Mutational analysis of the human MESP1 gene in patients with congenital heart disease reveals a highly variable sequence in exon 1

MESP1 represents an essential transcription factor to guarantee coordinated cardiac development. The expression of MESP1 is thought to be the first sign that a cell has been committed to the cardiac lineage. We analyzed the coding sequence of MESP1 in 215 patients with congenital heart disease. Our results show that the sequence of exon 1 is highly variable with up to seven alterations in individual samples. Five base pair positions (c.157_G>C A53P, rs6496598; c.174_A>C P58P, rs28377352; c.182_T>G L61R, rs28368490; c.669_C>G F223L, rs2305440; c.687_T>G P229P, rs2305441) are particularly variable. In almost half of the samples a 12 base pair insertion after position 55 (c.165_166insGTGCCGAGCCCC P55insVPSP, rs71934166) coding for VPSP was detected which was strongly correlated with the appearance of further amino acid changes (c.157_G>C A53P, c.182_T>G L61R, c.669_C>G F223L). Two missense mutations (c.33_G>C E11D, rs190259690; c.528_A>T T176S) were detected in two patients but were absent in the controls.

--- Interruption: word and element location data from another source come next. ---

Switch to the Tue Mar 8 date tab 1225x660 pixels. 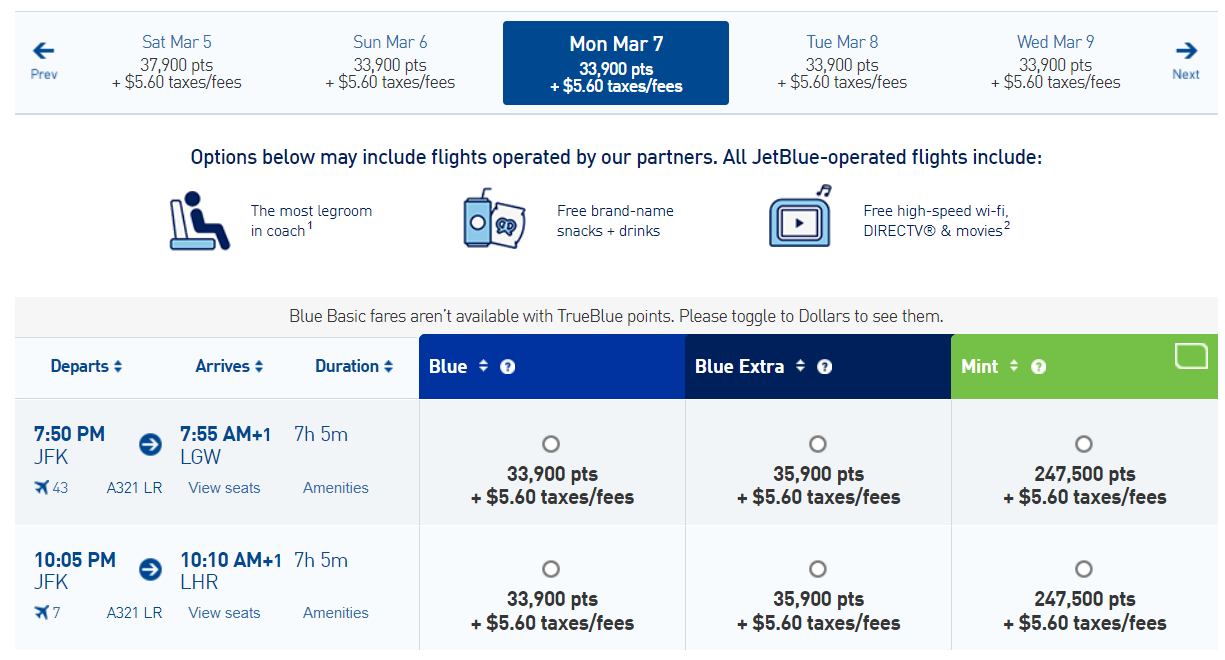842,63
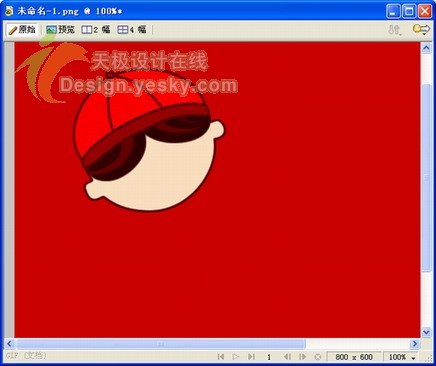
Task: Advance to the next frame
Action: [302, 357]
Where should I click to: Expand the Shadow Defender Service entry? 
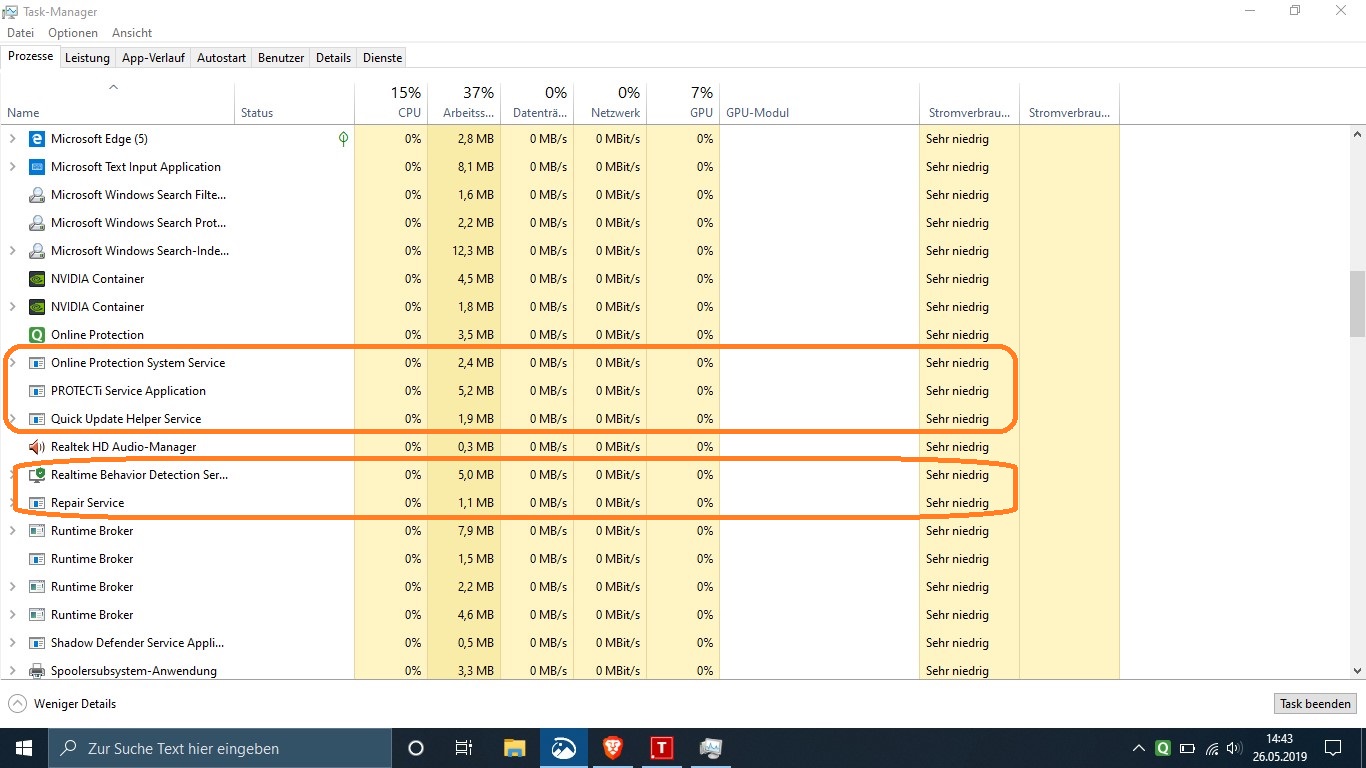click(13, 643)
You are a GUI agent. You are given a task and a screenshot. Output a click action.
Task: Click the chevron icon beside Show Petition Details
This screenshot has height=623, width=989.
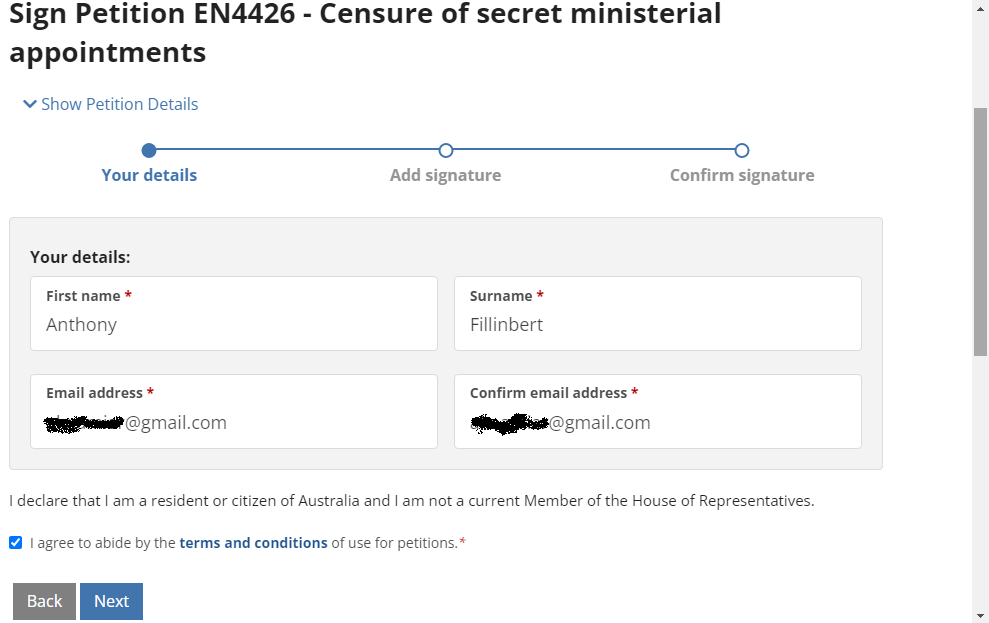(x=30, y=104)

The assessment of the biological activity of altered MESP1 proteins in a luciferase reporter assay showed an enhanced activity of the c.33_G>C E11D mutation and a reduction of the insertion without an accompanying change of c.182_T>G L61R. The modified biological properties of mutated MESP1 proteins might be associated with the appearance of certain pathological phenotypes of congenital heart disease.